Mais de dois mil anos depois, a parábola mantém-se viva e, em Angola, parece ganhar novas formas. A nossa caverna já não é feita de pedra e escuridão física, mas de ignorância social, manipulação informacional, desemprego estrutural e conformismo geracional. Muitos jovens aprendem a viver da sombra, não da luz, vivendo do favoritismo, da dependência, da aparência e da sobrevivência.

Como alertou o filósofo queniano John Mbiti, “eu sou porque nós somos; e, porque nós somos, eu sou”. No entanto, a juventude angolana tem sido condicionada a uma lógica inversa: “eu sou se eu tiver”. O ter substituiu o ser, e a essência humana foi trocada pela aparência social.

As novas cavernas estão nas redes sociais, nas universidades sem visão crítica e nas políticas públicas que prometem inclusão mas produzem exclusão. Muitos jovens confundem popularidade com sabedoria, fama com mérito e activismo com transformação real. É a era das sombras digitais, onde se acredita saber porque se lê rápido e se acha livre porque se comenta muito.

O pensador africano Cheikh Anta Diop dizia que “a libertação de África passa pela libertação da mente africana”. Sair da caverna, neste contexto, significa libertar-se mentalmente do sistema que domestica, aliena e anestesia. Significa compreender que o Saber não é acumular informações, mas aprender a pensar; que o Fazer não é apenas executar, mas agir com propósito; que o Ser é cultivar valores éticos e comunitários; e que o Saber-Ssber é o ápice da consciência, o saber que se reconhece e se responsabiliza.

Platão ensinava que o primeiro contacto com a luz é doloroso. Em Angola, o jovem que decide sair da caverna é aquele que questiona o sistema, que recusa o conformismo e que tenta construir o seu caminho fora da sombra do poder. Esse jovem é criticado, marginalizado, às vezes silenciado, porque, como na parábola, quem vive nas sombras sente-se ameaçado por quem começa a ver.

Mas é essa juventude desperta que carrega o futuro. É ela que precisa assumir o papel de nova elite intelectual e moral, capaz de unir saber técnico e consciência ética, de transformar conhecimento em acção e indignação em soluções. A saída da caverna não é um acto individual, é um movimento colectivo de iluminação. Como dizia Amílcar Cabral, “as armas da luta libertadora são, antes de tudo, as ideias”.

Angola precisa de jovens que saibam pensar, fazer, ser e Saber-Ssber. Jovens que compreendam que a educação é a verdadeira revolução, que o carácter é a base da liderança e que a solidariedade é a forma mais elevada de sabedoria. O país não mudará enquanto a juventude continuar a confundir a sombra do sucesso com a luz do conhecimento. Sair da caverna é o primeiro passo da emancipação. Iluminar o caminho dos outros é o dever dos que já viram o sol.

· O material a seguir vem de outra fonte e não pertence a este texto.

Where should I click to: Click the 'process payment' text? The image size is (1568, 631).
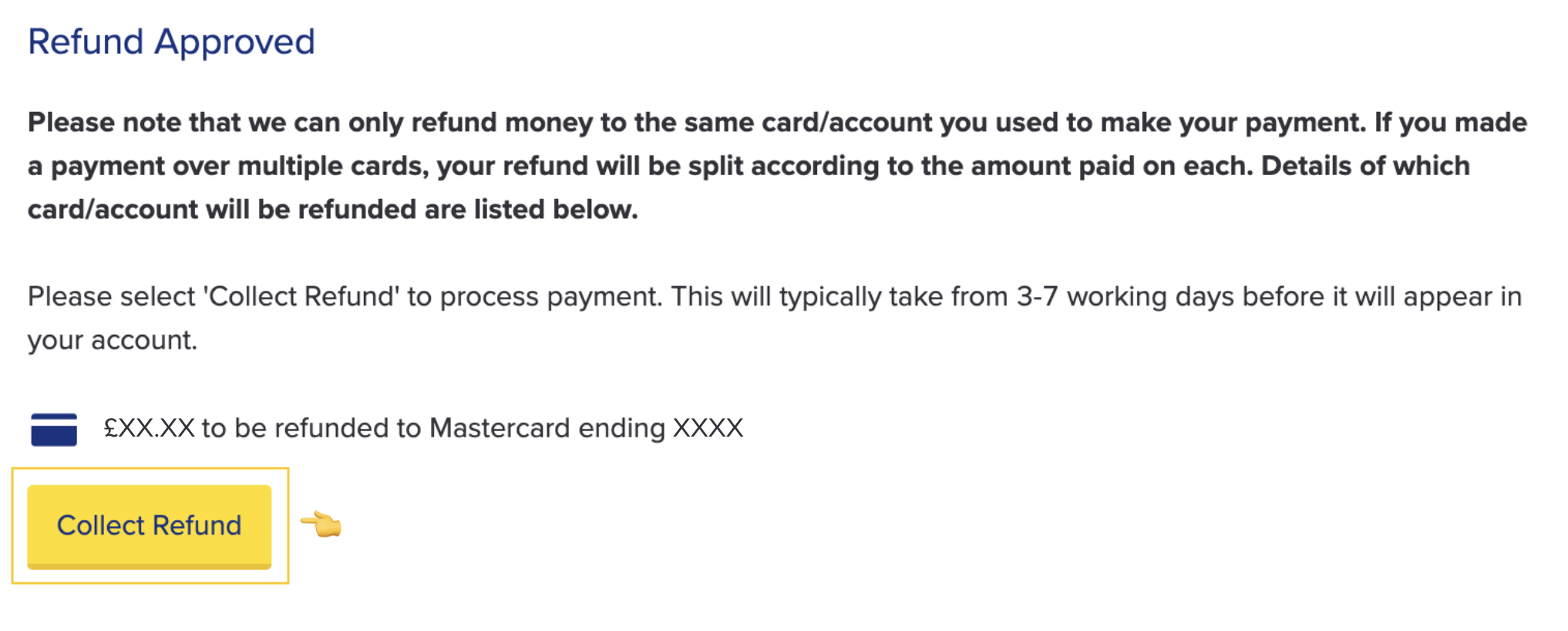(x=550, y=297)
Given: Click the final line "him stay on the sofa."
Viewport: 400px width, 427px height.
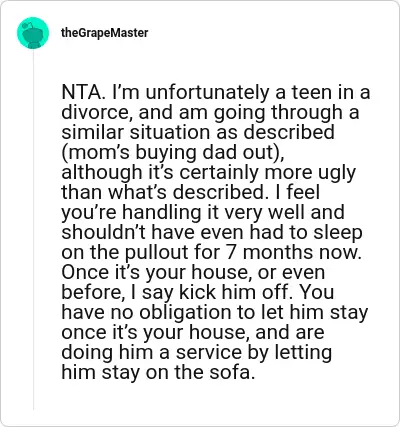Looking at the screenshot, I should click(x=158, y=373).
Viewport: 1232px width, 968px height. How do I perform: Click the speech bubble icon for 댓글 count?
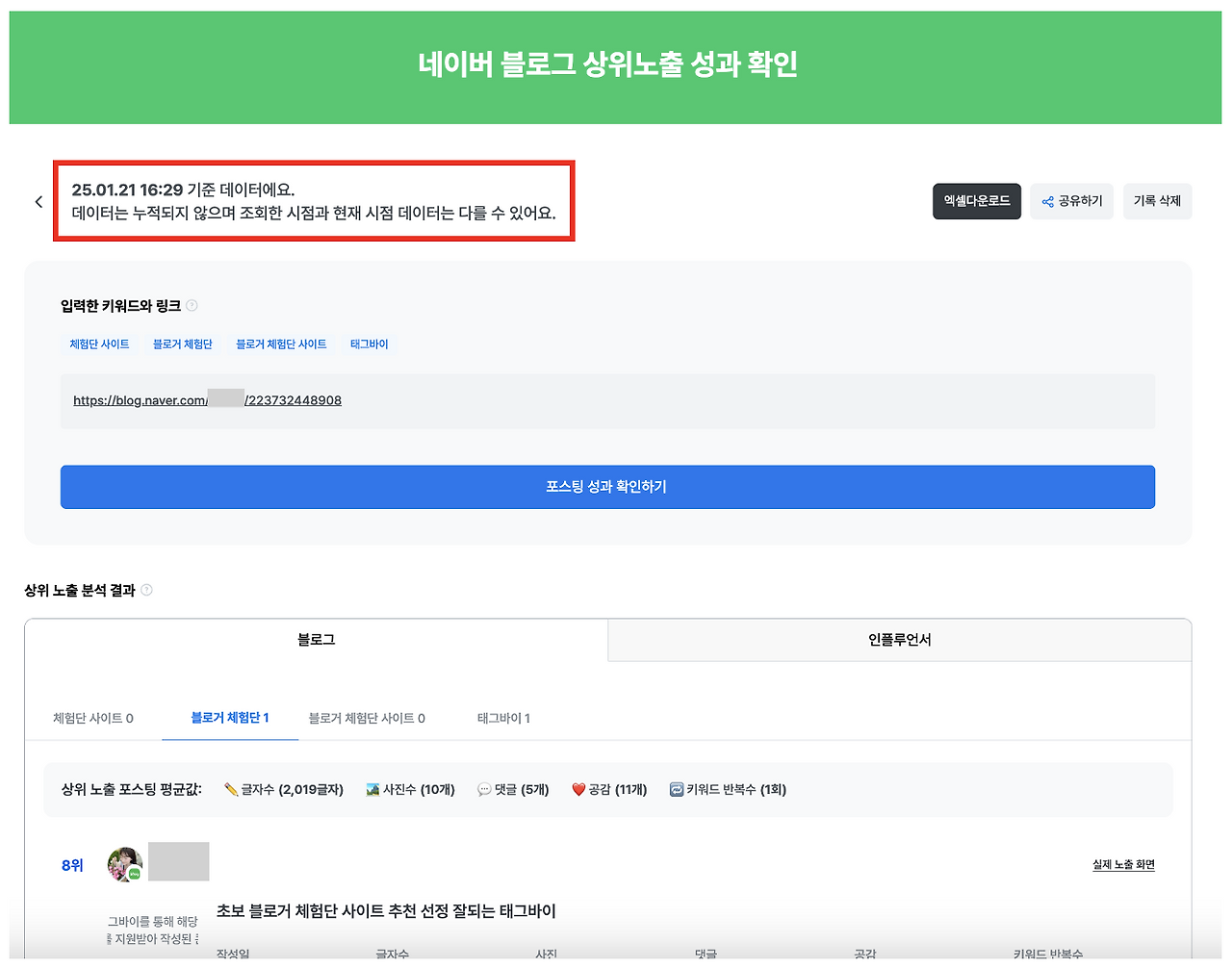point(486,789)
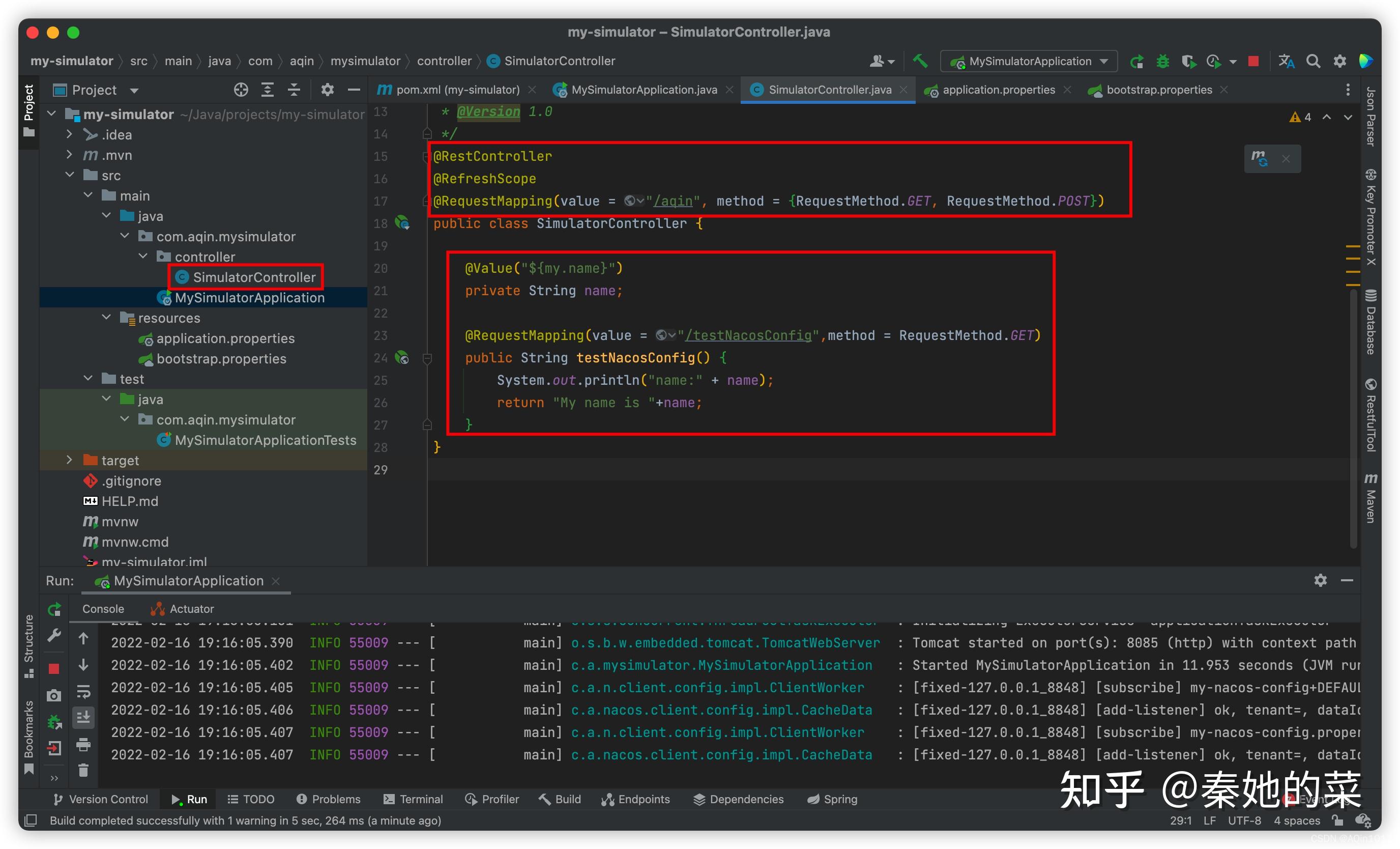Screen dimensions: 1400x849
Task: Toggle scroll to end in console
Action: [83, 717]
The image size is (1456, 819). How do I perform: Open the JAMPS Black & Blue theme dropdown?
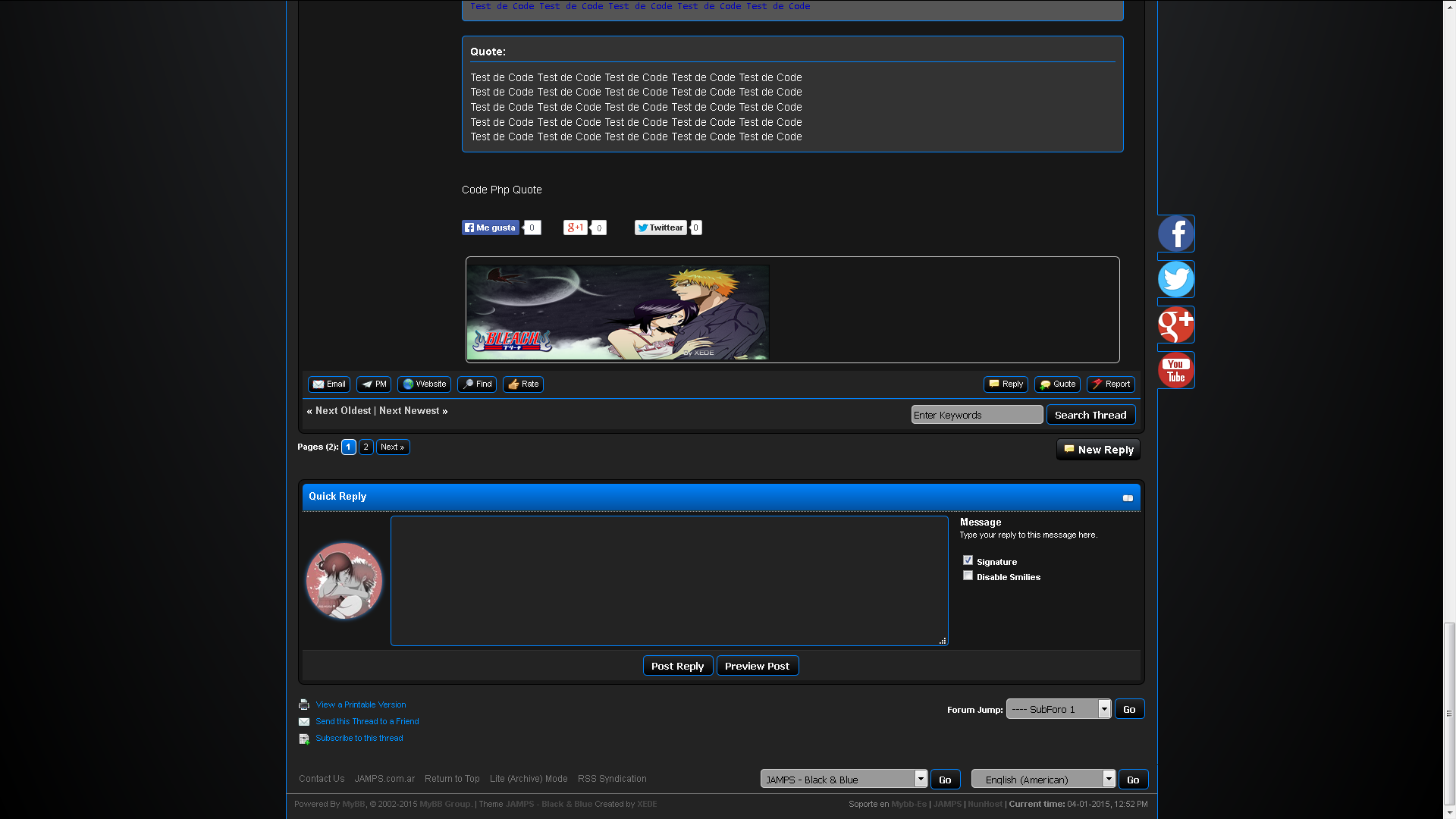point(843,779)
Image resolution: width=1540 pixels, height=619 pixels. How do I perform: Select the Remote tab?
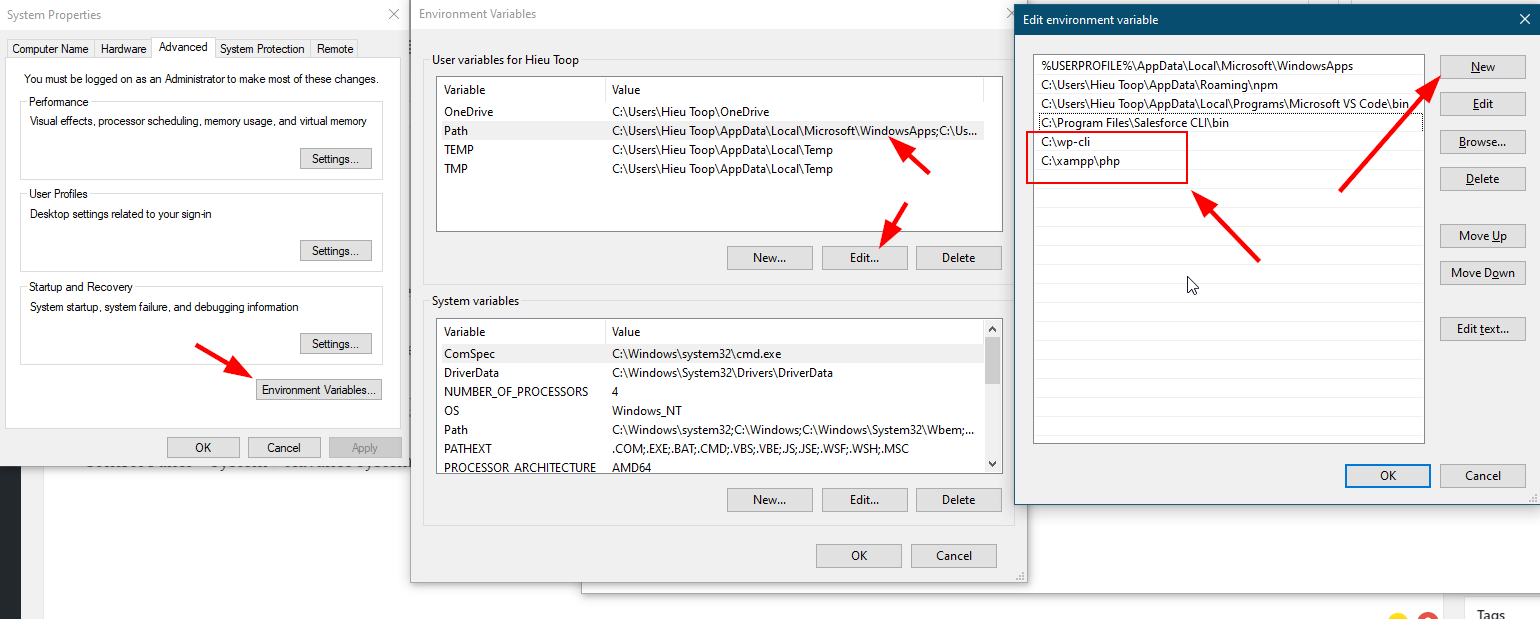pyautogui.click(x=335, y=49)
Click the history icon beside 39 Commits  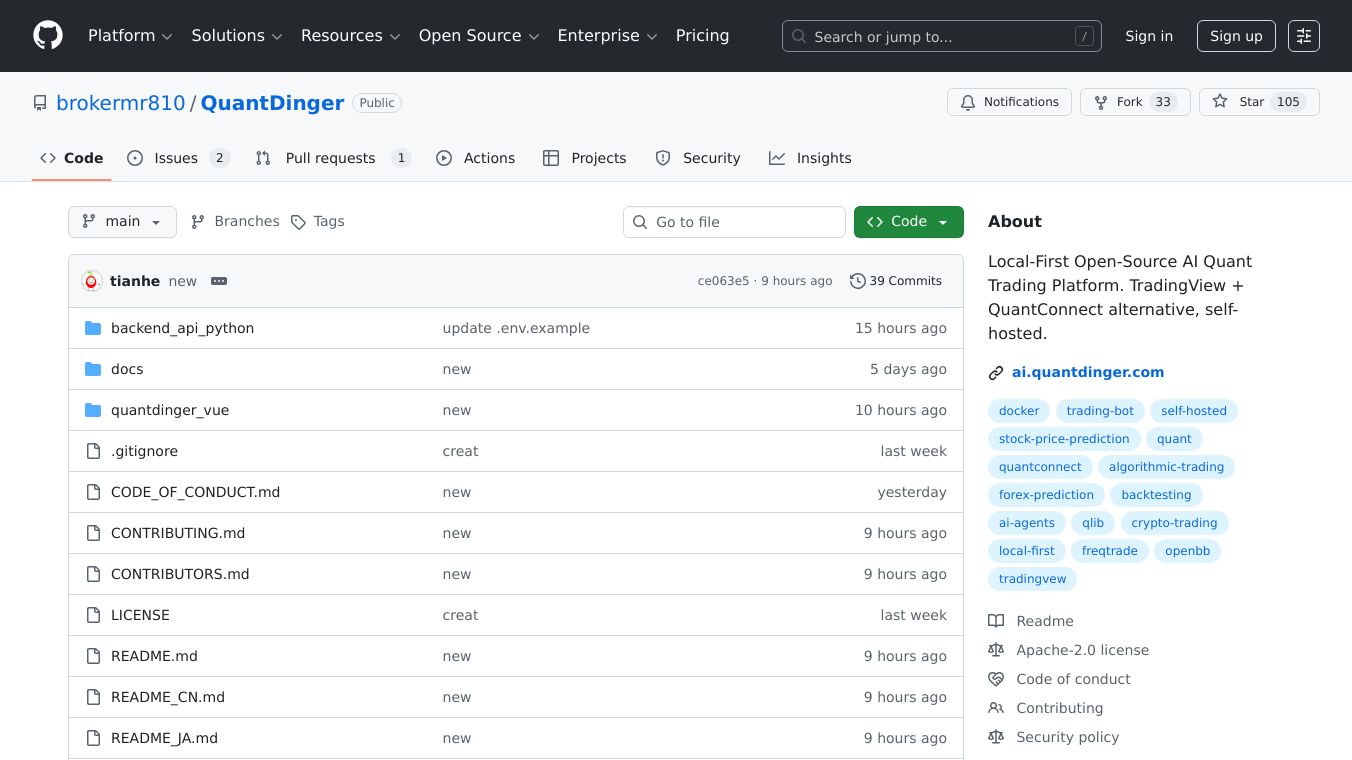pos(857,281)
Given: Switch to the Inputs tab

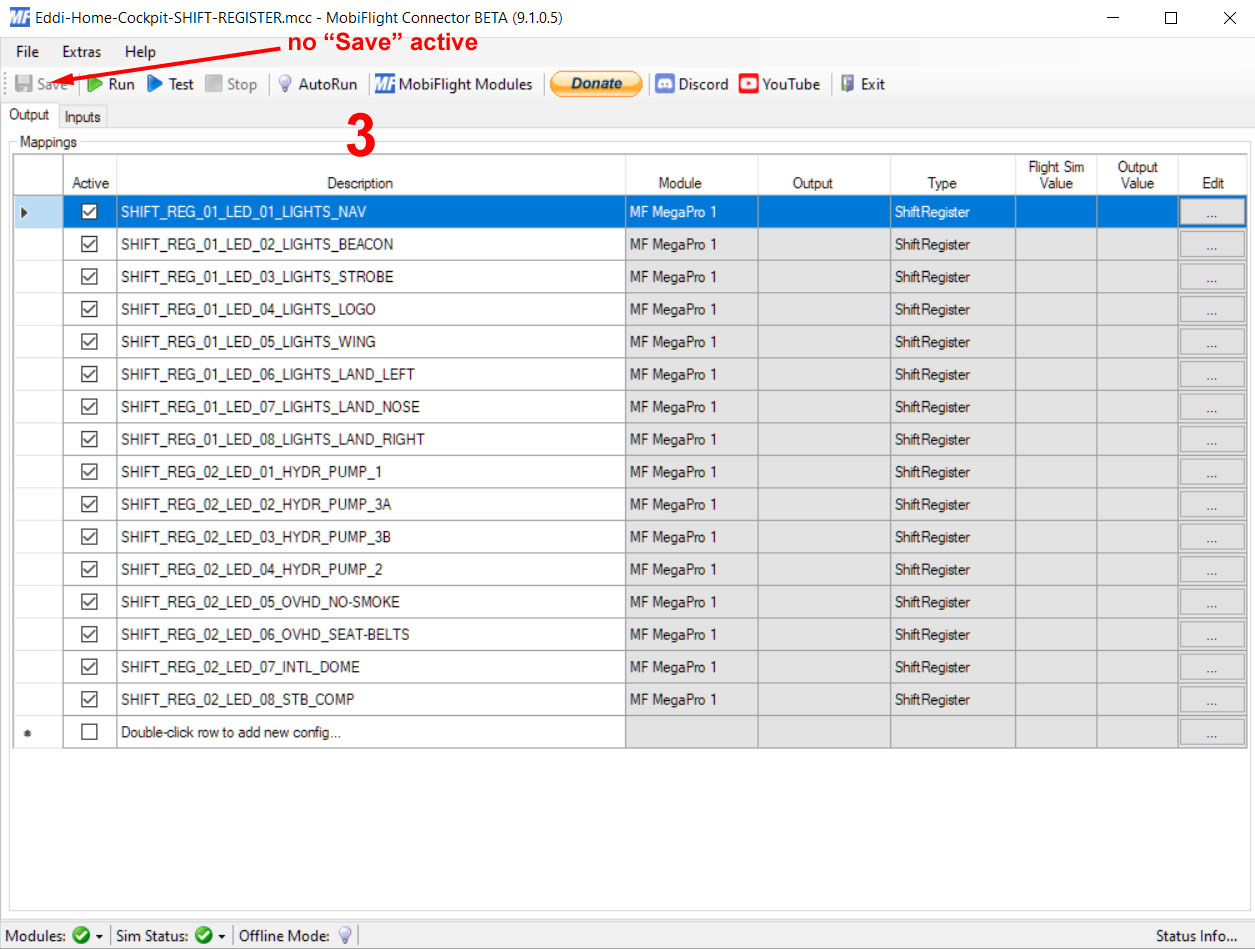Looking at the screenshot, I should pyautogui.click(x=83, y=116).
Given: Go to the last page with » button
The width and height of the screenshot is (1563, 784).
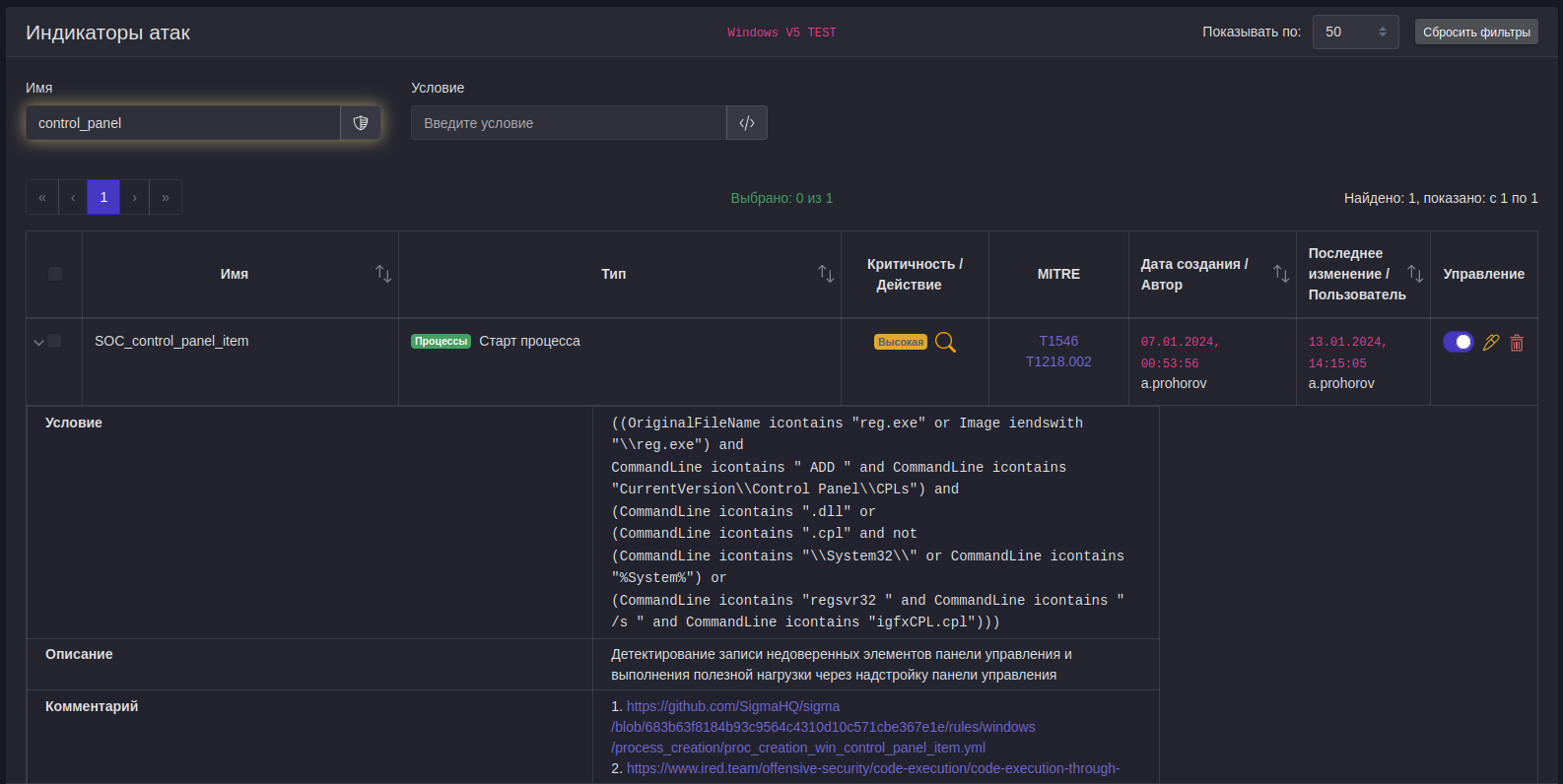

Portanto, a geração que ainda não saiu da caverna não é a que falta de oportunidades, mas a que tem medo da luz, a luz da verdade, da coragem e da responsabilidade. A revolução que Angola precisa começa dentro da mente de cada jovem disposto a ver o mundo sem filtros, a pensar sem medo e a agir com propósito.

Porque a caverna não é um lugar físico, é um estado mental. E o Saber-Ssber é a chave que abre a saída.